SMS-divorces have recently become popular in Tajikistan. The government of the Central Asian state has appealed to the supreme religious body to get rid of such a practice in the hope it will halt the increasing divorce rate in the country.
The Muslim nation’s tradition says that if a husband wants to leave his wife, he just needs to say, three times, the word “Talok”, which would mean an automatic divorce.
In the age of mobile phones the procedure has been streamlined – now a man does not necessarily need to say it in person, a simple text message would be enough.
Tajik men were fast to make use of such a freedom.
The International Organization for Migration reports that in 2010 alone, 800,000 Tajik men left their homes and families, and migrated to Russia to earn money. The majority of them – around 80 per cent were married. Another official number claims that 30 per cent of those married never return to their homes, preferring to settle down in Russia.
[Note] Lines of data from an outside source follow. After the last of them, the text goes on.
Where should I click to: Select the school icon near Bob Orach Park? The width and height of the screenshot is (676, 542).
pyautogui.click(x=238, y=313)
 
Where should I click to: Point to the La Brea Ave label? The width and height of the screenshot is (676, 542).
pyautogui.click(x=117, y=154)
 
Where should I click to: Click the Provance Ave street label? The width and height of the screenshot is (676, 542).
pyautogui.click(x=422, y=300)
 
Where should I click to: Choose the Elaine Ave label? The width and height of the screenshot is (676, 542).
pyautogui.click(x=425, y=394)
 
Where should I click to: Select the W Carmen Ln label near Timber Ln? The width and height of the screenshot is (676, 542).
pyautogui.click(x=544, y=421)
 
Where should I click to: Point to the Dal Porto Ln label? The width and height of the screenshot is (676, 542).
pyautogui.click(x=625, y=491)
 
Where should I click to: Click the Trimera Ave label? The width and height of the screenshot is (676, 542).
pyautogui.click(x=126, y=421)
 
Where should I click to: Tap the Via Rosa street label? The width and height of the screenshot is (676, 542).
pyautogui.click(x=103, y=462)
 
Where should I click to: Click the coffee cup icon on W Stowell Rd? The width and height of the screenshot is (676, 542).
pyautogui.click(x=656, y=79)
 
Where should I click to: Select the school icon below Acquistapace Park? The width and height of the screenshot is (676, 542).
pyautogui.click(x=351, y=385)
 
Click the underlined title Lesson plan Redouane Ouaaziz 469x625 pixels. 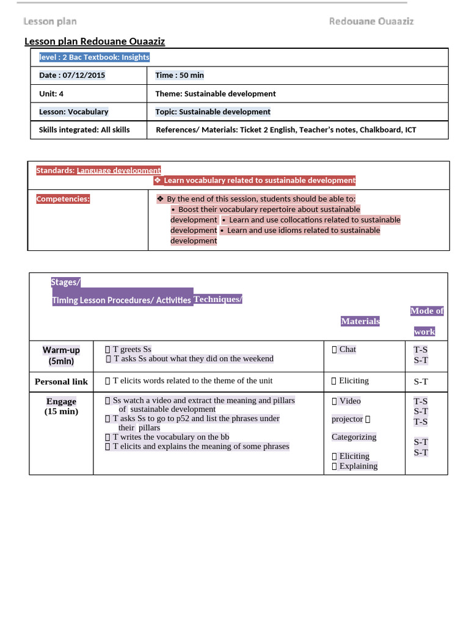pyautogui.click(x=94, y=42)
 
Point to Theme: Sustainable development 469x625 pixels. pyautogui.click(x=216, y=93)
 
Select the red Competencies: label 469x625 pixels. pyautogui.click(x=63, y=199)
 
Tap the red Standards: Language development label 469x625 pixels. pyautogui.click(x=98, y=170)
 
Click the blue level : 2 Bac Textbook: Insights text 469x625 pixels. pyautogui.click(x=94, y=57)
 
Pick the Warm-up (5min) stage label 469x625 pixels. pyautogui.click(x=61, y=355)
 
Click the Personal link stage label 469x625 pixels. pyautogui.click(x=61, y=381)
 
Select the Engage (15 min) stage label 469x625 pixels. pyautogui.click(x=61, y=406)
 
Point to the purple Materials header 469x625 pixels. pyautogui.click(x=360, y=321)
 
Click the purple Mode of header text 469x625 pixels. pyautogui.click(x=426, y=311)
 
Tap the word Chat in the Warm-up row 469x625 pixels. pyautogui.click(x=347, y=349)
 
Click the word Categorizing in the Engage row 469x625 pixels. pyautogui.click(x=354, y=436)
In order to avoid persecution by migration services, these men marry Russian women, and abandon their families once and for all.
Meanwhile, Rector of the Tajik Islam Institute, Umarali Nazarov, explains that Muslim tradition regards text-message divorce as one of the most humiliating ways to leave someone.
“Families shouldn’t split, but if there is a necessity for divorce, men should pay a certain respect to their wives and notify of their decision in person,” he told the Asia Plus news agency.
“The majority of the abandoned women don’t have an education and don’t know how to live and how to support their children,” local human rights activist Risolat Khakimova told the Fergana news agency. She added that there is no official information on how many women are abandoned in such a way, because most of them prefer not to tell anyone about it – divorce itself is seen as shameful for a Muslim woman.
The issue could be solved if the Russian and Tajik civil registry offices regularly exchanged information. But here comes yet another problem – most of the marriages in Tajikistan are unofficial and are not registered anywhere. Islamic tradition does not require it, and most of the couples limit themselves to simple religious ceremonies.
All these uncertainties lead to the increased number of divorces and make the status of Tajik women more fragile.
“Family is sacred and can’t be destroyed by a mobile phone,” says Abdurakhim Kholikov, head of the religion committee at the Tajik government.
He has appealed to the Council of Ulems, the supreme religious body in the country. “I hope the council will judge the situation correctly,” Kholikov told the Asia Plus news agency.